Whilst there are exceptions, the direct investment of a superfund, Australian or otherwise, in agriculture through the acquisition of land or business assets would be entirely at odds with their existing investment models. Super funds do not usually directly invest in mining, retail or many other industries but prefer investment in the sector through the stock market. In simple terms, they don’t buy the mine, they by shares in the company which owns the mine that is listed on the Australian Stock Exchange (ASX) – why then is there an expectation the model should be different for agriculture?
The more likely channel for superannuation funds to enter agriculture is through investment in infrastructure to support rural and regional communities and to equip the industry with roads, rail lines and other physical assets to support export growth. Public Private Partnerships can provide a strong model for infrastructure development whereby a cogent plan backed by Government, local communities and business can deliver value to users and a return to investors.
Overseas capital, on the other hand, provides an immediate and direct investment in the sector that supports a vibrant supply chain and improves production efficiencies to keep Australia competitive in a highly distorted global marketplace for agricultural commodities.
The substantial increase in interest from China, as evidenced by the rise in forecast spending for the coming financial year reported by FIRB, is reflective of a heightened interest in Australian agriculture and recognition of its many global competitive advantages. Our agriculture industry also has greatly enhanced relevance to China following the finalisation of the China-Australia Free Trade Agreement (ChAFTA) which came into force in December 2015.
Already, Australian exports to China account for nearly six per cent of our Gross Domestic Product (GDP) and is worth $100 billion annually. Of this, farm exports were $9 billion in 2014-15 and have doubled in five years.
ChAFTA has, and will continue to, deepen and broaden the Australia-China relationship and it should be no surprise there has been ensuing broader interest in our agricultural assets given the Chinese now, more than ever before, understand our capability to produce the best food and fibre in the world. As further FTAs are secured, you would expect new interest from other nations will follow.
However, what the NFF most certainly does not advocate is the unbridled and wholesale sell off of our farmland.
Revelations that the Agricultural Land Register will not be made fully public, but aggregated data would be made intermittently available, came as a major disappointment to industry. Whilst we understand there are commercial sensitivities that need to be respected, it is also important as much information as possible is available to provide baseline data for debate and well-informed decision making.
Furthermore, Government must uncompromisingly ensure foreign investors adhere to Australian law, especially tax and competition law, and comply with existing and new production and/or transaction levies.
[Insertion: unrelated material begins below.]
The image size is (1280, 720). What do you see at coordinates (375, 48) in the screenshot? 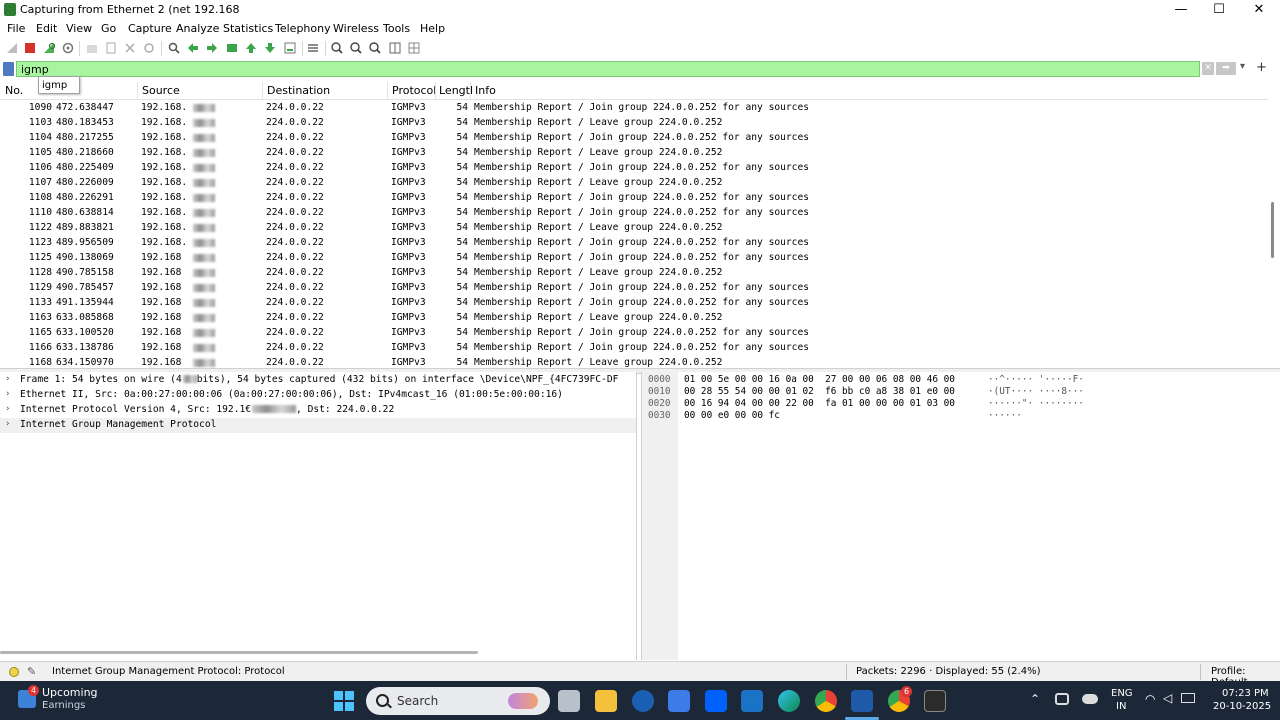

Would it be nice to think all Australian farmland could be retained domestically and that Australia, independent of overseas investment, could capture the burgeoning opportunities for growth and prosperity to build a robust agriculture sector? Of course it would. Is this realistic? Absolutely not.
Australian agriculture should not be afraid to use foreign capital to build capacity, to innovate and to help rural communities flourish. Increased funds equate to increased industry resilience and the opportunity to best position the sector ahead of its global competitors in the long term.
Provided there is vigorous legislation in place to ensure foreign companies are responsible corporate citizens who bring value to the national economy, foreign investment should be seized as fuel to further stoke the Australian agriculture fire.